> _Task brief_:
Find the line with "You are a computer-use agent." in the records below. Output exactly from there until after the line with "The image size is (1024, 738).", without pictures.
-- Data to examine follows --
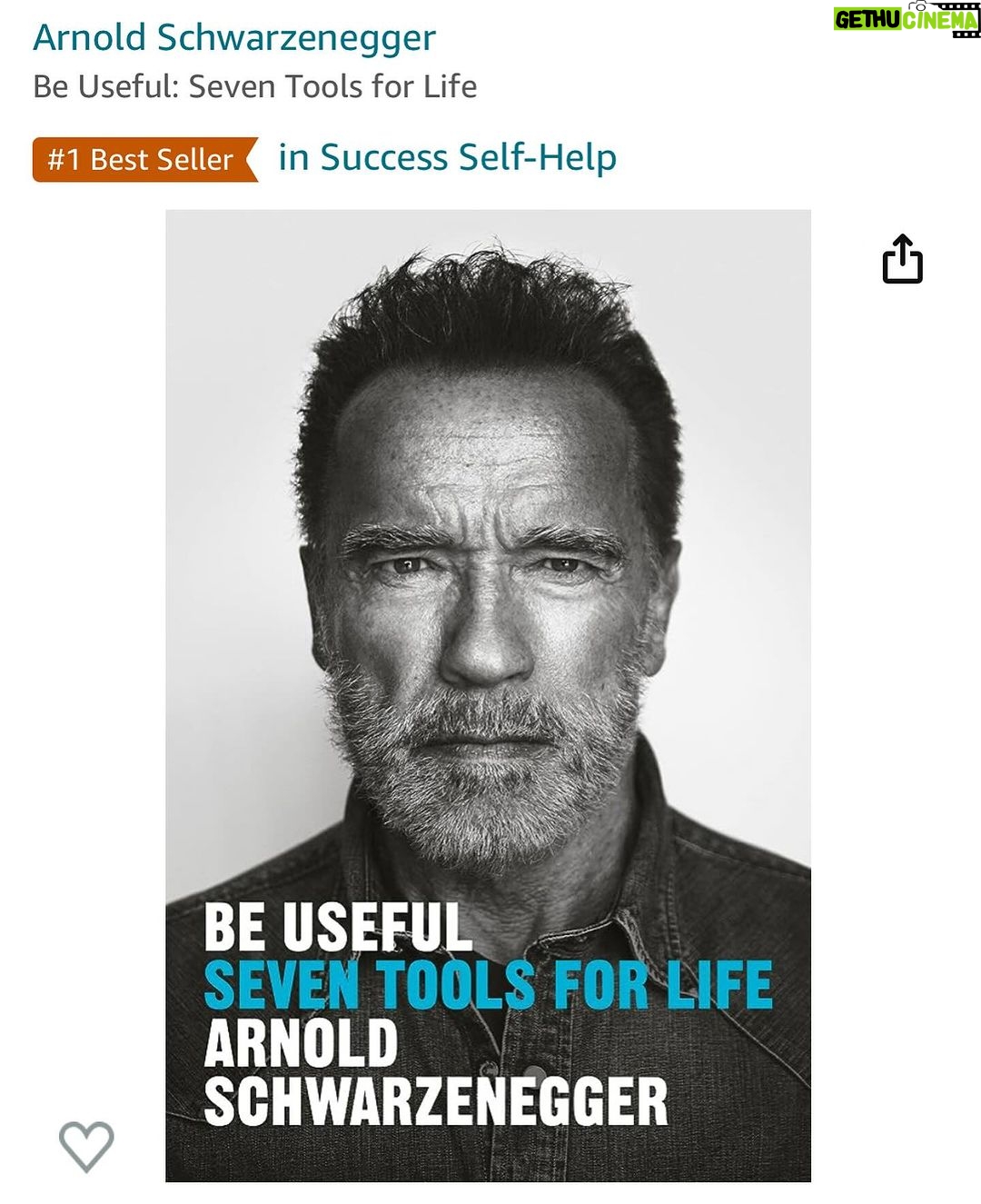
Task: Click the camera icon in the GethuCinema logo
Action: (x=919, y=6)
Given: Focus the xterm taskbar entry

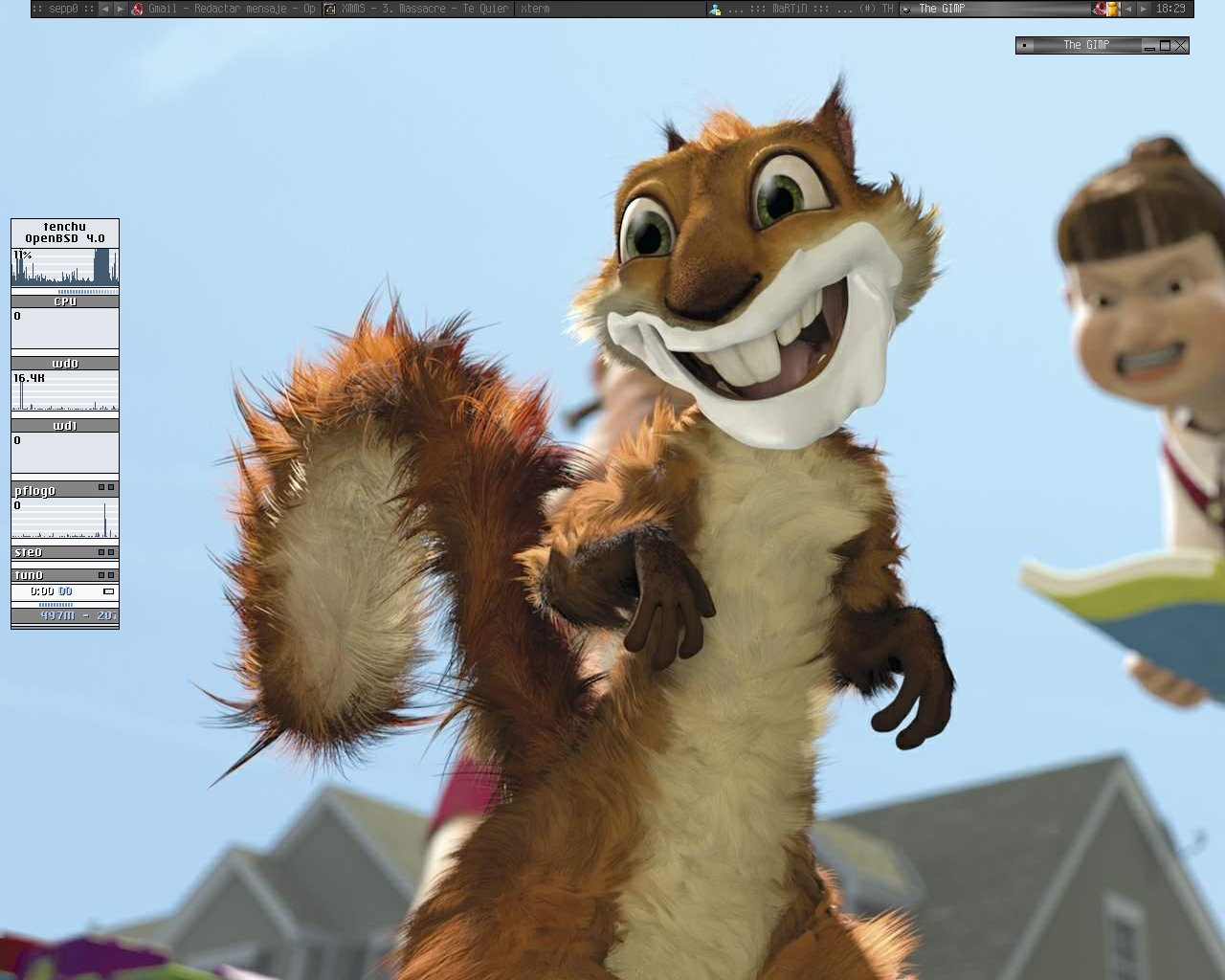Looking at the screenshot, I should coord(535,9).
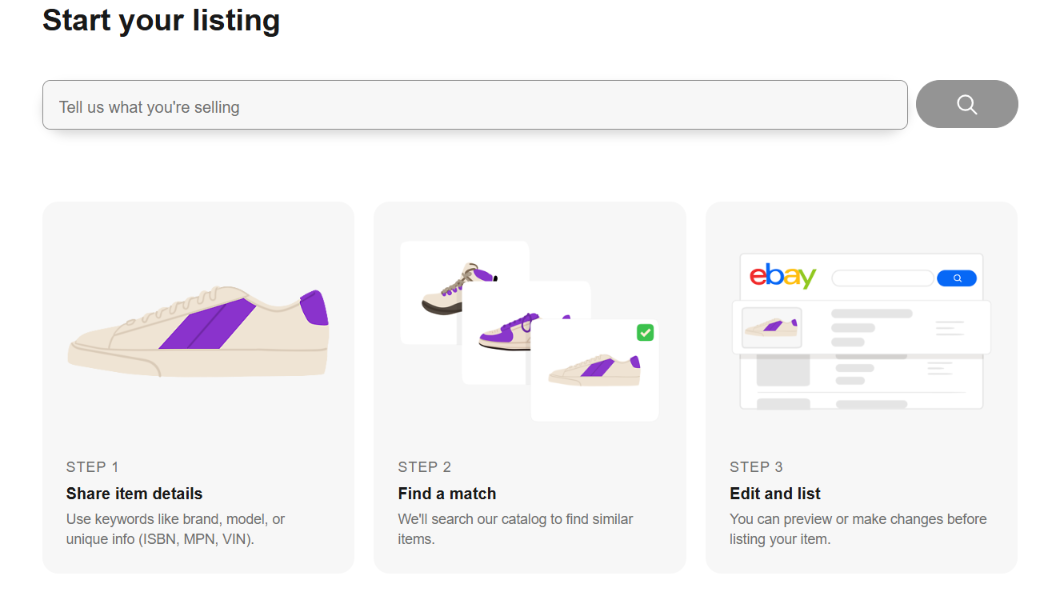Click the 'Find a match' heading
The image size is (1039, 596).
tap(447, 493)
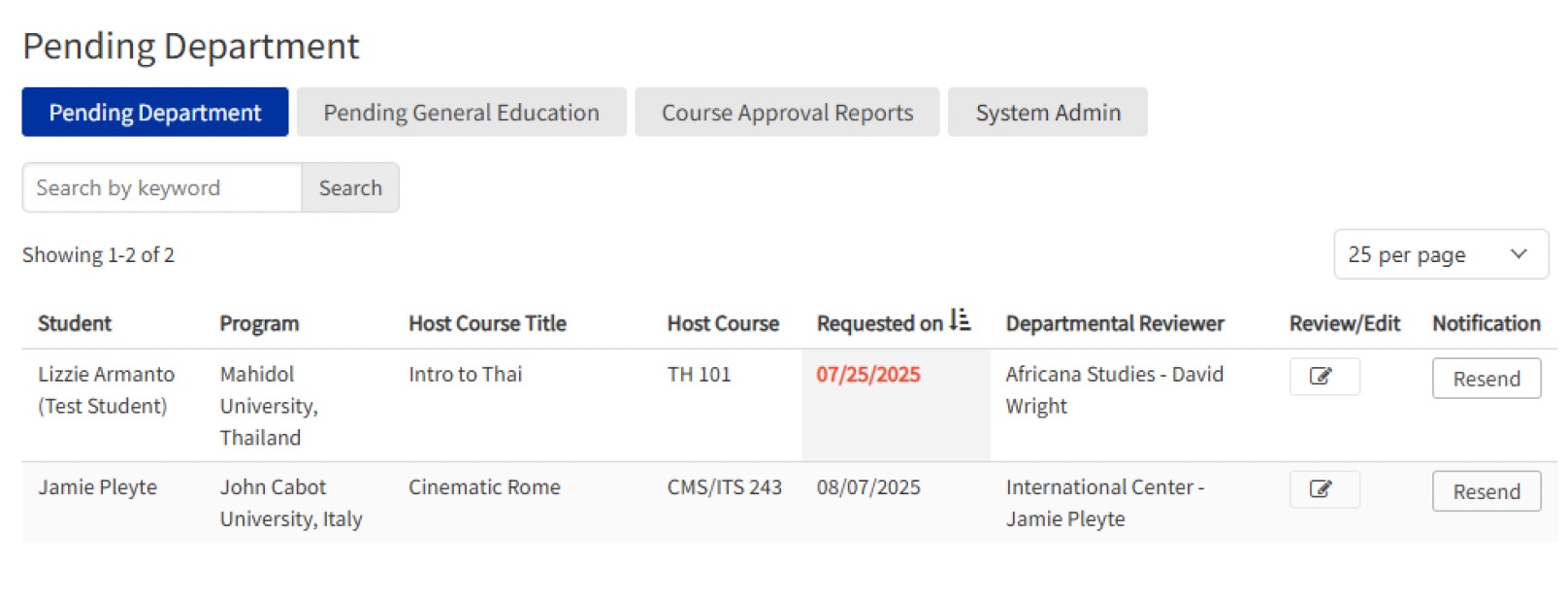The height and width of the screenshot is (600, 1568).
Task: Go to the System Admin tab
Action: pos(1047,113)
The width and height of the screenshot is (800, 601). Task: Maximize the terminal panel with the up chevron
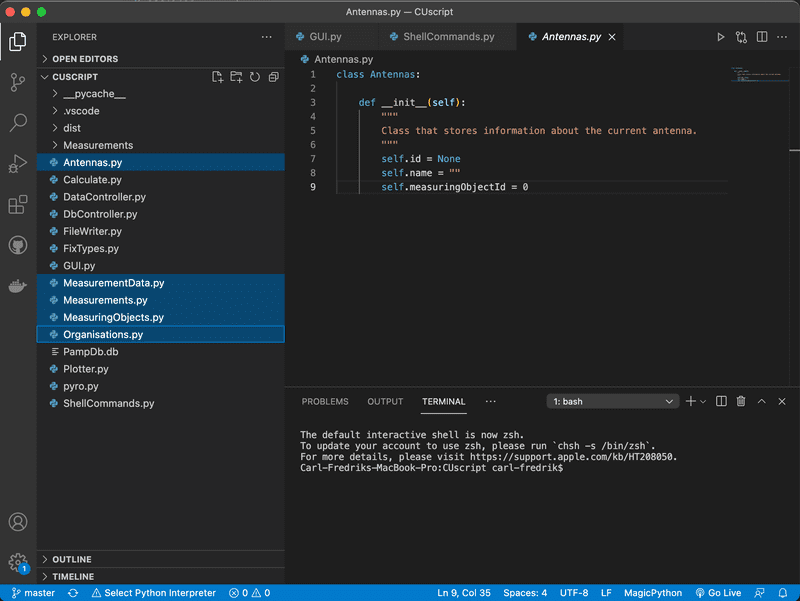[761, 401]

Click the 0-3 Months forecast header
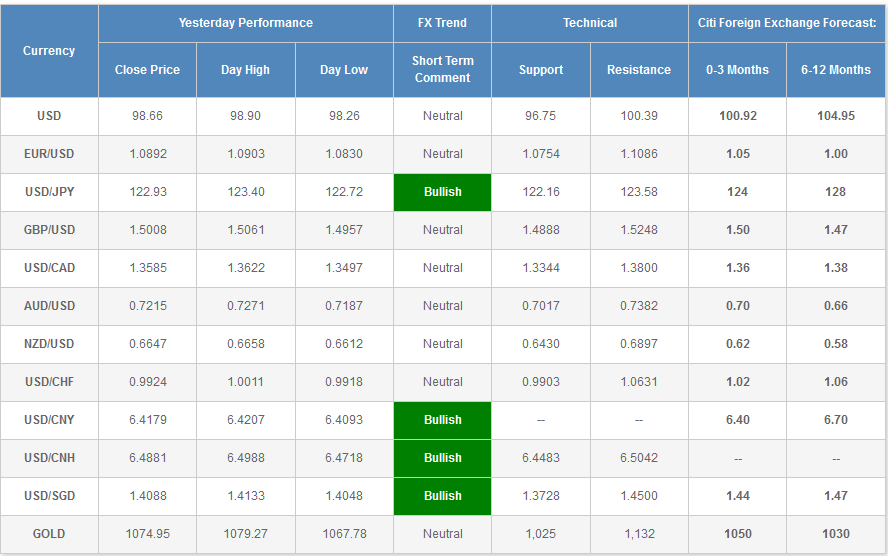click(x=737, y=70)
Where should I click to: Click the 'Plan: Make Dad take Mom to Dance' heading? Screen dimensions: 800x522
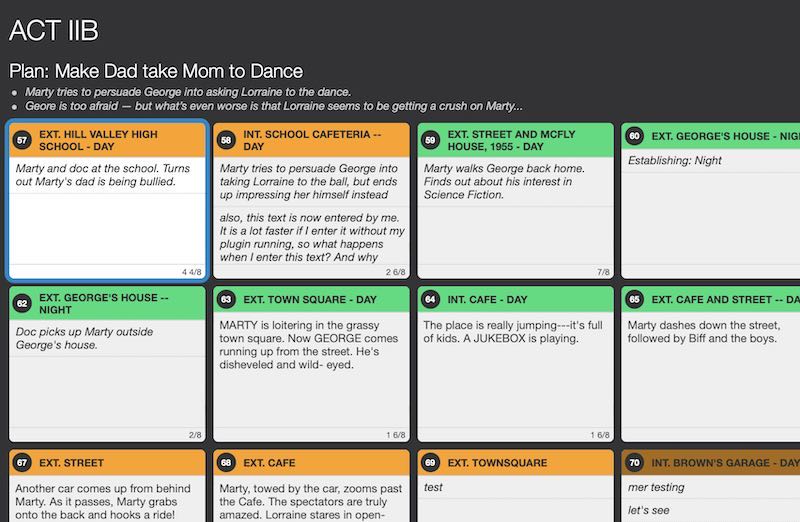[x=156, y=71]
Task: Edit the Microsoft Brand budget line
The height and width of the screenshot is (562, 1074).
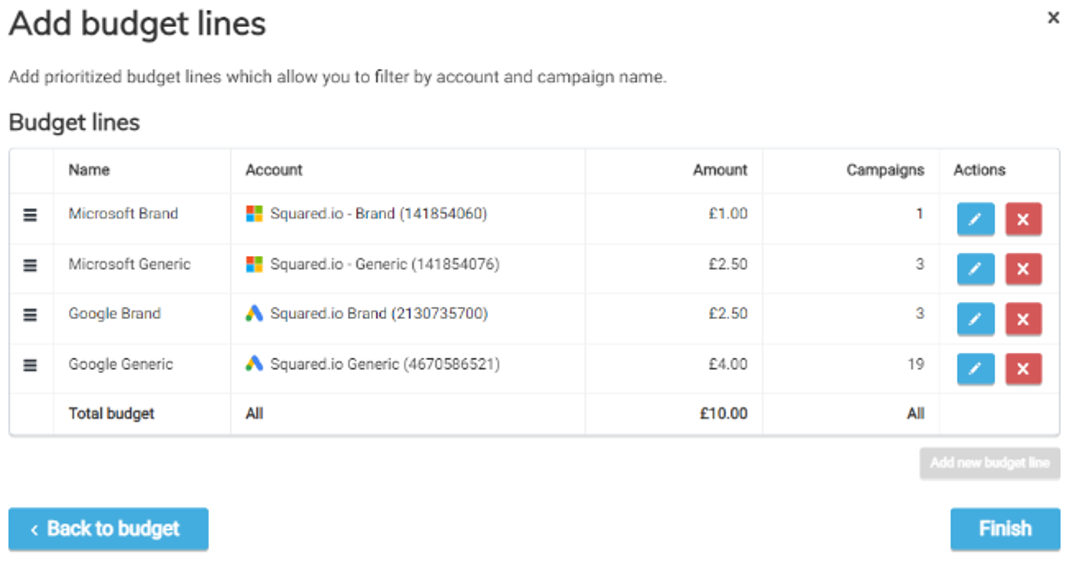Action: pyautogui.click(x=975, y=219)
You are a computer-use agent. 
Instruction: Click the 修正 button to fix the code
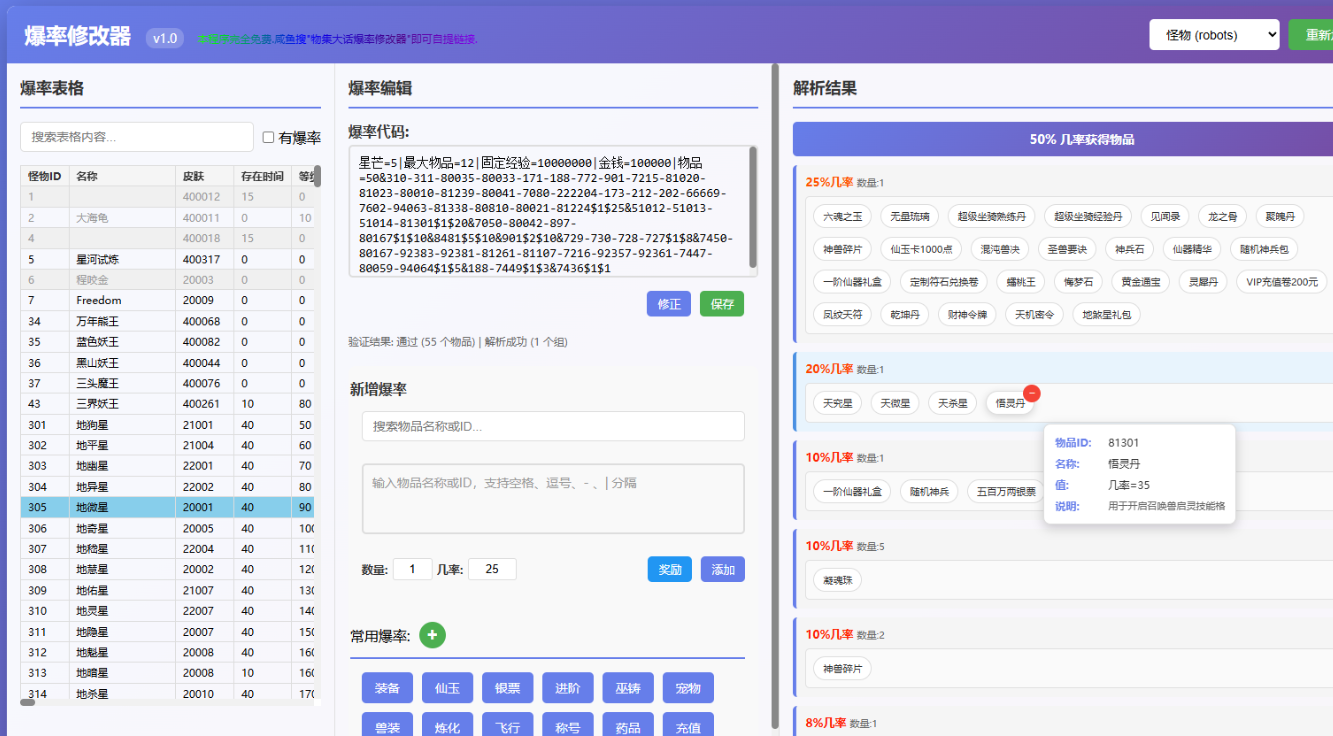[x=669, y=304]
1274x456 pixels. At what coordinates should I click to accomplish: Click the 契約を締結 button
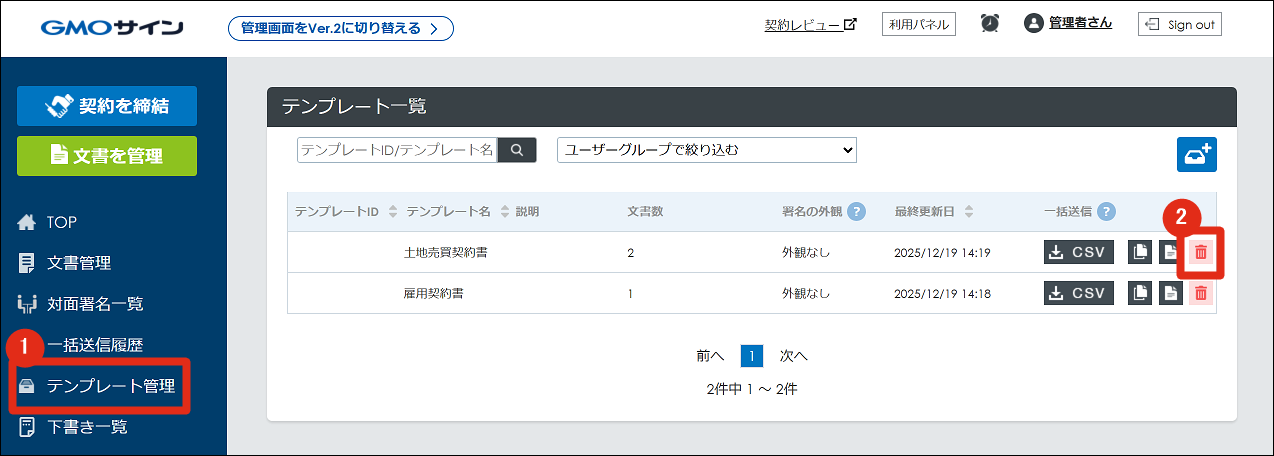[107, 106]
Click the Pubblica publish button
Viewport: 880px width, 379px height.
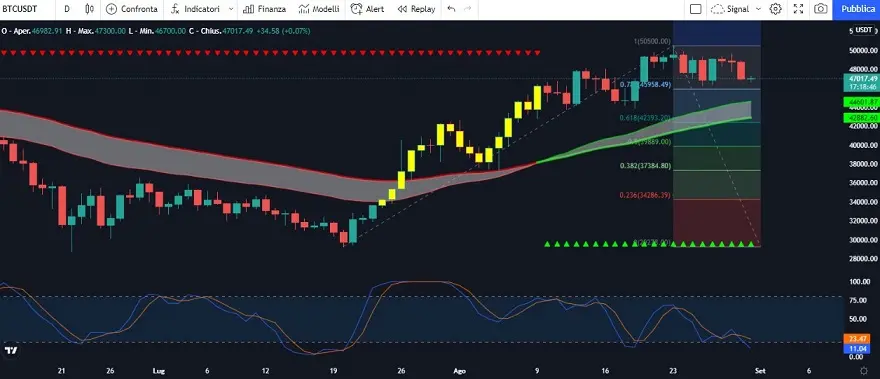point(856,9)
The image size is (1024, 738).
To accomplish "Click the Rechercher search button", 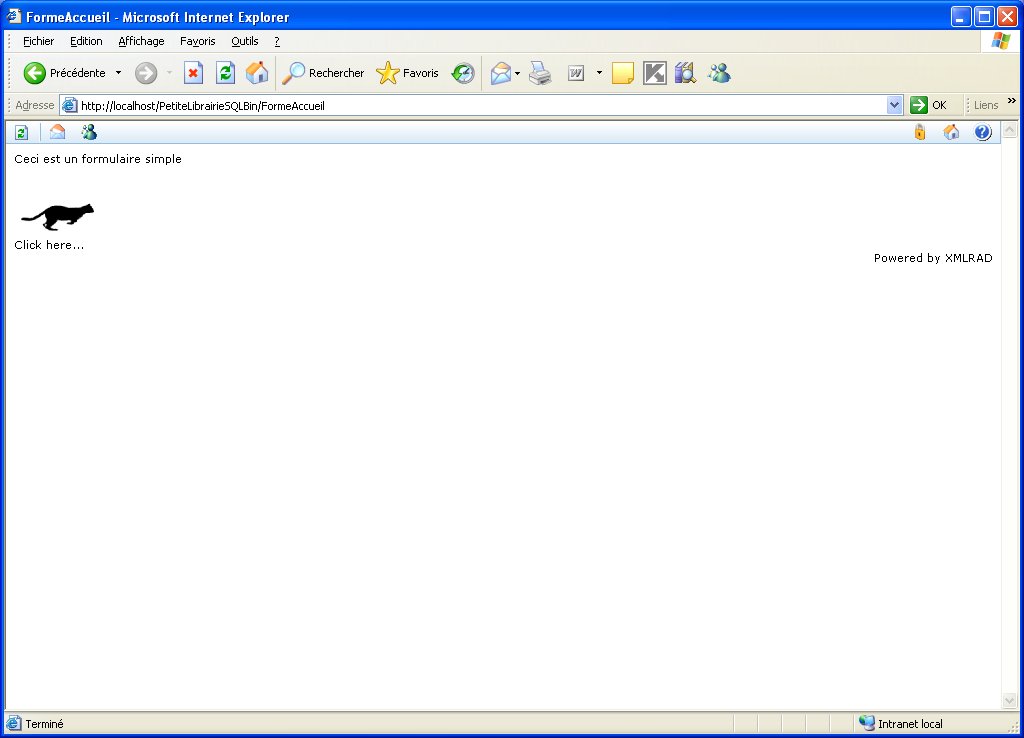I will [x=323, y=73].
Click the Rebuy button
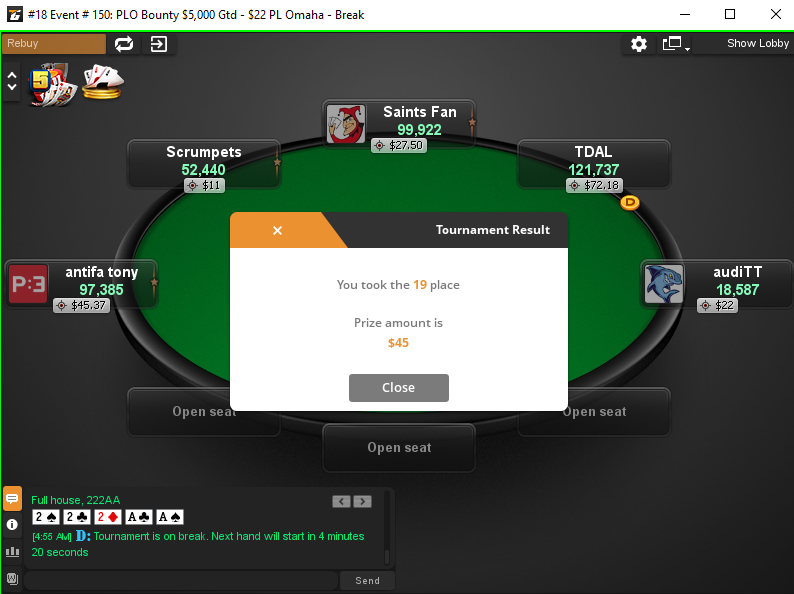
-- Data to examine concluded --
> _Exercise solution_:
You are a computer-use agent. 
Instruction: Click the 修正 button to fix the code
[x=669, y=304]
1274x456 pixels. At what coordinates should I click to accomplish: Click the 契約を締結 button
[107, 106]
Click the Pubblica publish button
Viewport: 880px width, 379px height.
point(856,9)
The image size is (1024, 738).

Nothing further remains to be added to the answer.